The present invention relates generally to coating implements with material supply means and, more particularly, to such implements where material flows through a porous tool.

BACKGROUND OF THE INVENTION

Washing a car is never easy. Typically, filling a bucket with soapy water starts the process. Then, a wash cloth carrying soapy water from the bucket is wiped over a small area of the car, say, the hood. Simultaneously, dirt loosened by the wiping action of the wash cloth is hosed off the hood. Next, the wash cloth is rinsed in the bucket and another area of the car is wiped. Wiping, hosing, and rinsing continue until the car is clean.

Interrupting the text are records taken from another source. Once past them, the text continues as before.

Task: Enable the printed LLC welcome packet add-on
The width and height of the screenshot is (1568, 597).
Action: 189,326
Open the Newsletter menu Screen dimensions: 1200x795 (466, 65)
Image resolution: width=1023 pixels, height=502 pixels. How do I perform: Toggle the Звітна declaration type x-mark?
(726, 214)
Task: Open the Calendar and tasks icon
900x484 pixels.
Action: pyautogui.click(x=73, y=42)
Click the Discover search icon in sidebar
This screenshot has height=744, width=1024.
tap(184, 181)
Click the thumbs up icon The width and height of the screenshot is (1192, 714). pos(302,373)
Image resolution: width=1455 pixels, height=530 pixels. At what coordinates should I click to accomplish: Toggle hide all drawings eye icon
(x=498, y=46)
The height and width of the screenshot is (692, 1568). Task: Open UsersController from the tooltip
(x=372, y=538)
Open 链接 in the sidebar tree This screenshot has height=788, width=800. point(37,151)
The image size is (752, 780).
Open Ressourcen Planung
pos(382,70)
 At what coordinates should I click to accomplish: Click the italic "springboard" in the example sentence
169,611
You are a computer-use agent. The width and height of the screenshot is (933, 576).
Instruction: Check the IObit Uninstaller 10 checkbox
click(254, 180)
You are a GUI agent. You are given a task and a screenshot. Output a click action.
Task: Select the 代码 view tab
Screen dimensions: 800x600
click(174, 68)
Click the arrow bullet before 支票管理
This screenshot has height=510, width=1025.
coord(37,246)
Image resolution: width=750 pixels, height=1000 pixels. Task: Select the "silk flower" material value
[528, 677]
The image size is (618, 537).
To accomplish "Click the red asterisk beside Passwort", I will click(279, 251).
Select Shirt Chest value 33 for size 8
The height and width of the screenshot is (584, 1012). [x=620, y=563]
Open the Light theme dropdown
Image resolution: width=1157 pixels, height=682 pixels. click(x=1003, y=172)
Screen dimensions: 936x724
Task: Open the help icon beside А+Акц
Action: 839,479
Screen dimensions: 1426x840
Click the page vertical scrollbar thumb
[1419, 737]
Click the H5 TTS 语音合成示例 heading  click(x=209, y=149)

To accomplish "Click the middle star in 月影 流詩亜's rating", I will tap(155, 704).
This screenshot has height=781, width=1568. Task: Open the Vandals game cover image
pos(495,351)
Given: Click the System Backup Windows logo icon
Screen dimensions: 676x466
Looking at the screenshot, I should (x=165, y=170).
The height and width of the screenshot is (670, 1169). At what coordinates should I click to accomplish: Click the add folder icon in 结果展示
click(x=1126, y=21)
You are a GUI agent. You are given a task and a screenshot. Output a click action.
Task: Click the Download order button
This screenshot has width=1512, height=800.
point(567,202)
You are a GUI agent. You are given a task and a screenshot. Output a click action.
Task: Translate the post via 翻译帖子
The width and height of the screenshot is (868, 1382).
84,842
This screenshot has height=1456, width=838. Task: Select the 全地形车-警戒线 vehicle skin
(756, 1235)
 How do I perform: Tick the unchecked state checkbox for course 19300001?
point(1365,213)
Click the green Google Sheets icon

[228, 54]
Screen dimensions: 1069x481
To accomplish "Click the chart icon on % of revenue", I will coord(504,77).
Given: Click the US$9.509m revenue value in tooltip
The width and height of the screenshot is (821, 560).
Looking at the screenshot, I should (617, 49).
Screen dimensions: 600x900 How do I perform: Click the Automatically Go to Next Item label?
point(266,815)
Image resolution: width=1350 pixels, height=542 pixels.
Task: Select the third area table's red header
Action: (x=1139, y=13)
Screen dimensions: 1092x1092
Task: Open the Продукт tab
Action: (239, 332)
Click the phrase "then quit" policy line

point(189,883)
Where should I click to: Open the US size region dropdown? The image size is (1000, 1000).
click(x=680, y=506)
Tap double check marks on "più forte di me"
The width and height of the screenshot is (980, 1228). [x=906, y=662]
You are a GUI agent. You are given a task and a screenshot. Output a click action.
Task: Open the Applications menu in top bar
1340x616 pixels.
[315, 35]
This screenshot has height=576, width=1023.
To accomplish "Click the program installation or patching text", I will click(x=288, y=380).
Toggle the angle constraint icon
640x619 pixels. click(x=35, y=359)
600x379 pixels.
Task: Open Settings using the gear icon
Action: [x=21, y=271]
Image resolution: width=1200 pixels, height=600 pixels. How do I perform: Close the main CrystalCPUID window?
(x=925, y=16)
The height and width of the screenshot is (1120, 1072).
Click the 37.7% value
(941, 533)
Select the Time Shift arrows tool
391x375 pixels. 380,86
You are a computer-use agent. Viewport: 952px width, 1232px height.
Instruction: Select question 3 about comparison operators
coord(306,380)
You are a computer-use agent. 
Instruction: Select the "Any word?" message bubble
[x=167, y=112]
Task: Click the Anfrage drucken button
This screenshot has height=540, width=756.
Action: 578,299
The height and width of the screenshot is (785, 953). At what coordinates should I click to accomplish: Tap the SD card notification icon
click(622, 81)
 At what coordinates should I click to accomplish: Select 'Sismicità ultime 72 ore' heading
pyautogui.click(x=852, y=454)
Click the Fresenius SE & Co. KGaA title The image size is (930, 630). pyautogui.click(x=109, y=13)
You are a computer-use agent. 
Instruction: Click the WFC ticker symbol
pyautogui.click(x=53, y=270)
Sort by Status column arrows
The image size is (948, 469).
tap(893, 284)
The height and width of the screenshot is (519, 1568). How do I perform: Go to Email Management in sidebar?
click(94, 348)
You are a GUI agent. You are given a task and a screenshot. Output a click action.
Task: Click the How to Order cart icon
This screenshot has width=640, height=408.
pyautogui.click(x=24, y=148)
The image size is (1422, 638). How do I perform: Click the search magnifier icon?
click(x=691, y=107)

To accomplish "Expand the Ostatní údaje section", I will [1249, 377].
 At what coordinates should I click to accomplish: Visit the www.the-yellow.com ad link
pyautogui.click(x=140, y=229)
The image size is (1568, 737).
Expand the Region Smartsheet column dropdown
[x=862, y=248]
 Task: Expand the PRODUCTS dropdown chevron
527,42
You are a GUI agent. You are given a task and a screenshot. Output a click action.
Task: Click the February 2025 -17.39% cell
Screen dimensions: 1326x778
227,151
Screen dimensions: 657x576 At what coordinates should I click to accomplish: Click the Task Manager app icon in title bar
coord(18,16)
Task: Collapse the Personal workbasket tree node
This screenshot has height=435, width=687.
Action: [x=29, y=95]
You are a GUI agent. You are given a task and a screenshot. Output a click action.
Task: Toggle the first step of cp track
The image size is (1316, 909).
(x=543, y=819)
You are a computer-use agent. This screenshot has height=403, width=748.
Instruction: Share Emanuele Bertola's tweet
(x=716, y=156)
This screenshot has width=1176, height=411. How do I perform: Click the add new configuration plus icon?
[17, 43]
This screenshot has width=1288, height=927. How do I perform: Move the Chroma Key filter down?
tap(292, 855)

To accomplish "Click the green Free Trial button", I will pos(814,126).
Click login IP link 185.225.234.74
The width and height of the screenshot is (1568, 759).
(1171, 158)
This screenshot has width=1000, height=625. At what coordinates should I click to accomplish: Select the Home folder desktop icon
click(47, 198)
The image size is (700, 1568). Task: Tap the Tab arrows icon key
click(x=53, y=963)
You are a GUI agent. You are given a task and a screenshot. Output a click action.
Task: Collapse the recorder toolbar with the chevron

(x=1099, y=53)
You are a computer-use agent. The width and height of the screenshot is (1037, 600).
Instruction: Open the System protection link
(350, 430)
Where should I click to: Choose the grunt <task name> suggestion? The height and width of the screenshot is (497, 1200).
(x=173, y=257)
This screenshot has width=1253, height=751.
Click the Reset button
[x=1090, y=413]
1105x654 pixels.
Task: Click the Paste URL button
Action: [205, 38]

Some find the repeated rinsing of a wash cloth in ever dirtier water unappealing. This water, of course, contains germs that can cause illness. Beyond that, the dirt particles suspended in the water serve as an abrasive that can damage the finish of the car being wiped by a wash cloth saturated with the material.

Tools have been proposed for the “touchless” washing of cars. These tools usually jet a stream of liquid under high pressure at a car to loosen dirt. Unfortunately, these tools are impractical for use around a home since they are expensive to purchase and operate.

SUMMARY OF THE INVENTION

In light of the problems associated with the known tools and methods for washing cars, it is a principal object of the invention to provide a liquid soap dispensing and scrubbing tool that is able to dislodge, by contact, dirt from a car and rinse itself to flush away particulate matter so as to prevent damage to a car being washed. Rinsing is automatically accomplished with a liquid soap solution that lifts dirt from the car when the tool is in contact therewith.

It is another object of the invention to provide a liquid soap dispensing and scrubbing tool of the type described that is easy to hold and manipulate during use in washing a car.

It is a further object of the invention to provide a tool of the type described that can be used without resort to other tools or prolonged periods of training. The tool, it is believed, is intuitive to use.

It is an object of the invention to provide improved features and arrangements thereof in a liquid soap dispensing and scrubbing tool for the purposes described that is lightweight in construction, inexpensive to manufacture, and fully dependable in use.

The foregoing and other objects, features, and advantages of the present invention will become readily apparent upon further review of the following detailed description of the preferred embodiment as illustrated in the accompanying drawings.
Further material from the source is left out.